The Art of Walking Away

If there are 12-step meetings for executive directors coping with departures from cherished art projects, then Charles Desmarais, director of the Contemporary Arts Center (CAC), and Emily Buddendec

If there are 12-step meetings for executive directors coping with departures from cherished art projects, then Charles Desmarais, director of the Contemporary Arts Center (CAC), and Emily Buddendeck, co-founder of SSNOVA (Sanctum Sanctorum Nonprofit Organization and Venue for the Arts), will soon become acquaintances.

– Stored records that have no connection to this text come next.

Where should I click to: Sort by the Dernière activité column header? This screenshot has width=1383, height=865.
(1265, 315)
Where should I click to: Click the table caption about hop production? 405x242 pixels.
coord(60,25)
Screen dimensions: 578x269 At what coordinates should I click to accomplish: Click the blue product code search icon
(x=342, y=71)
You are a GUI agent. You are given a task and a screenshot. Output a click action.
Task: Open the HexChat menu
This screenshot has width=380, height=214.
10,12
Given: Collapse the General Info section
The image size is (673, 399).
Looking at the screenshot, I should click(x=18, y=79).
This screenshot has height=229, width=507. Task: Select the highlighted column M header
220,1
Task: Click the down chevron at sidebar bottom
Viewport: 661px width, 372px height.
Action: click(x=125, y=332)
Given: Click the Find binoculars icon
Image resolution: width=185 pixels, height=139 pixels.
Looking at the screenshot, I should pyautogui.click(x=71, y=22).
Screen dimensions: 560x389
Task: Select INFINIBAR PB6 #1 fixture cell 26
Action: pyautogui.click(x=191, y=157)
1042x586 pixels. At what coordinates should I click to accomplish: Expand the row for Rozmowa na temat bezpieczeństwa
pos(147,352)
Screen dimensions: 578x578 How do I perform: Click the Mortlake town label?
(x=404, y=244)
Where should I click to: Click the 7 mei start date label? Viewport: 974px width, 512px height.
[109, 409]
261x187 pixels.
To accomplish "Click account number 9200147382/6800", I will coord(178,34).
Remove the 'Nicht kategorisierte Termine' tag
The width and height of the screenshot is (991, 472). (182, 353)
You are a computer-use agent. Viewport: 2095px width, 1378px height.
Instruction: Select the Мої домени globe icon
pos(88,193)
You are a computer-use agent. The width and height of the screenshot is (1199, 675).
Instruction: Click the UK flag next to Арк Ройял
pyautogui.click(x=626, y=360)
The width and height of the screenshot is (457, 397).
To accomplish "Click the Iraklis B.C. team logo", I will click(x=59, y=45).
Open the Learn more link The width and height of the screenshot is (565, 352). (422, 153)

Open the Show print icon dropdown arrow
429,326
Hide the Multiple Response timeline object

The announcement involving Desmarais came Sept. 24 via a streamlined CAC news release. After eight years as director, he leaves Jan. 1, 2004, for a six-month sabbatical.

The announcement arrives just four months after the opening of the new museum building, a project Desmarais spearheaded since its inception. He returns next July in the new position of Curator-at-Large. In the meantime, the search begins for a new CAC director.

Everyone involved with the CAC agrees it's a sweet deal for Desmarais, who gets to break away from administrative responsibilities and focus solely on exhibition programming. How the center adjusts to Desmarais' job change remains to be seen, although the number of kinks related to operating in the new building have just been doubled.

As of now, Desmarais reports directly to the CAC Board of Trustees. The chain of command regarding Senior Curator Thom Collins, Assistant Curator Matt Distel and the incoming director still needs to be determined.

One odd detail is clear: The new director will begin his/her job with the old director hanging around.

"I've thought about the impact on the museum long and hard," Desmarais says, speaking two days after the announcement. "I wonder if it's the right thing, but we've (CAC staff) proven that we're skillful in the management of the institution."

For the next 30 minutes, while driving to Louisville to visit an exhibition, Desmarais explains why he's walking away from the director's office. He talks at length about the stressed condition of CAC staff over the new building, the involvement of a management consultant firm hired to address staff issues and his own need for a break.

Desmarais is convinced stepping down from the institution he's led to a hard-fought new building is the right thing. The job for the CAC staff is to prove him correct and to handle the change in leadership with other bugs related to the new building.

No news release announced Buddendeck's Sept. 14 departure from SSNOVA, the Brighton Corner venue she created two summers ago. Reports of her break with Fred Lane, owner of the five-story Central Parkway Mockbee Building housing SSNOVA, made the gossip rounds in a haphazard manner, true to the venue's grassroots spirit.

Only Buddendeck knows the rationale for her decision. For the time being, she's not talking, allowing incoming SSNOVA directors Christopher Daniel and Carissa Barnard to announce their plans for the much-admired venue.

Early on a Monday morning at a Mount Adams coffeehouse, Daniel and Barnard display energy and enthusiasm that extend far beyond their tall cups of coffee. They avoid specifics about new board members and a new venue name until a promised Oct. 3 news release. What the artists and co-curators of the Massive exhibition can confirm is their decision to take over SSNOVA's administrative and programming duties from Buddendeck.

Many pressing issues remain. A dehumidification system is needed to allow for longer exhibitions. Parking and neighborhood safety issues need to be addressed. Barnard and Daniel are committed to renovations to meet fire code and handicapped accessibility requirements.

The pair begin their SSNOVA duties as volunteers just as Buddendeck did, but they plan to raise the funds necessary to create full-time salaries. They envision gallery talks and tours promoted to residents of the Brighton neighborhood. They're interested in outreach, building the venue's diverse range of programming into a calendar that includes local college students and visiting artists with international reputations.

"We need $30,000 in emergency operating funds," Barnard says. "We already have a space in the building ready to become an office. We need office furniture. We need to have a painting party. So many people have already contacted us to offer support.

"We're so excited and we're used to challenges, but it would kill us if this were to fail. A closed SSNOVA would create a horrible reputation for Cincinnati."

In terms of personal transitions, Desmarais has a new job waiting for him when he returns to the CAC. But it's anyone's guess what Buddendeck will do.

She walked away from SSNOVA without a back-up plan or a job offer from a local arts institution, which might explain how desperate she was to leave.